そしてそれは、観光客だけではなく、地元の人も同じなのだと思う。
商店街は本来、
買い物をする場所であり、
人と会う場所であり、
少し休む場所だった。
でも今は、「観光地としてどう見せるか」が強くなりすぎて、地元の日常が抜け落ちている地域もある。
すると地元の人も、
「歩く理由がない」
「用事がない」
「自分たちの町なのに居場所がない」
そう感じ始める。
もちろん、地域おこし協力隊の人たちを責めたいわけではない。
実際に地域へ入り、悩みながら動いている人も多いと思う。
ただ、個人の熱意だけに頼る形では、地域そのものを支え続けるには限界がある。
本当に必要なのは、「誰か一人が頑張る町おこし」ではなく、地元の人も、外から来た人も、無理なく関われる“生活の土台”なのかもしれない。
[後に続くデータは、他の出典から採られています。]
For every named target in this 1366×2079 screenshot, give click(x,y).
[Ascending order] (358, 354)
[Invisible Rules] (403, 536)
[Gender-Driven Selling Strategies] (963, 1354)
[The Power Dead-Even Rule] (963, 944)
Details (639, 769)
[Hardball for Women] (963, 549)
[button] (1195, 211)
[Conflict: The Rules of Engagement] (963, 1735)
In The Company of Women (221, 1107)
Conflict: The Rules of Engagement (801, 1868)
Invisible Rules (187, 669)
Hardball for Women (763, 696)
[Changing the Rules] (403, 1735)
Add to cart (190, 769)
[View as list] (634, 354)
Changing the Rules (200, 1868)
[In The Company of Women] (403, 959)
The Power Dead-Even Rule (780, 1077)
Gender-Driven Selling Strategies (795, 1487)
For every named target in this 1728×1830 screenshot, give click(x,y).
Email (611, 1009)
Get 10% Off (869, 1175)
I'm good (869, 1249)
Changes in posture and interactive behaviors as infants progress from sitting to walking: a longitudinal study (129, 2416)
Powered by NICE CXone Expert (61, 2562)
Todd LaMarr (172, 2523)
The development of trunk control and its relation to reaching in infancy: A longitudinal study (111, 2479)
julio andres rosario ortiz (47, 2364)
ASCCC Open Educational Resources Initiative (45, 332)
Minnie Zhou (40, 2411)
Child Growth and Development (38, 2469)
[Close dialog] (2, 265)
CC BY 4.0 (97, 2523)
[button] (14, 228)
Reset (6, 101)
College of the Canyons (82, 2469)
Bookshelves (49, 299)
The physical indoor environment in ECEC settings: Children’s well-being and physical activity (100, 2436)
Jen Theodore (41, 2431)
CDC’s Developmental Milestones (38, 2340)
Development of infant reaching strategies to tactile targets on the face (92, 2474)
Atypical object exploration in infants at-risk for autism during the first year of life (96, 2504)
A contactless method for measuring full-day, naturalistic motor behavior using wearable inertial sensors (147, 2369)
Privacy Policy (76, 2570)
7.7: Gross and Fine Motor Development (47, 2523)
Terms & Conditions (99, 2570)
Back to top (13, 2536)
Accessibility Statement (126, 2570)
地方創生で本当に必要なのは、派手なイベントなのだろうか。
もちろん観光も大事だ。
人を呼ぶ力も必要だ。
でもそれ以上に、
平日でも少し人がいること。
小さくても店が続くこと。
地元の人が自然に集まれること。
誰かが少し休める場所があること。
そういう「生活の残る町」を、どう維持するか。
そこを考えない限り、イベントの日だけ賑わって、平日は静かに錆びていく。
そんな町が、これからも増えていく気がしている。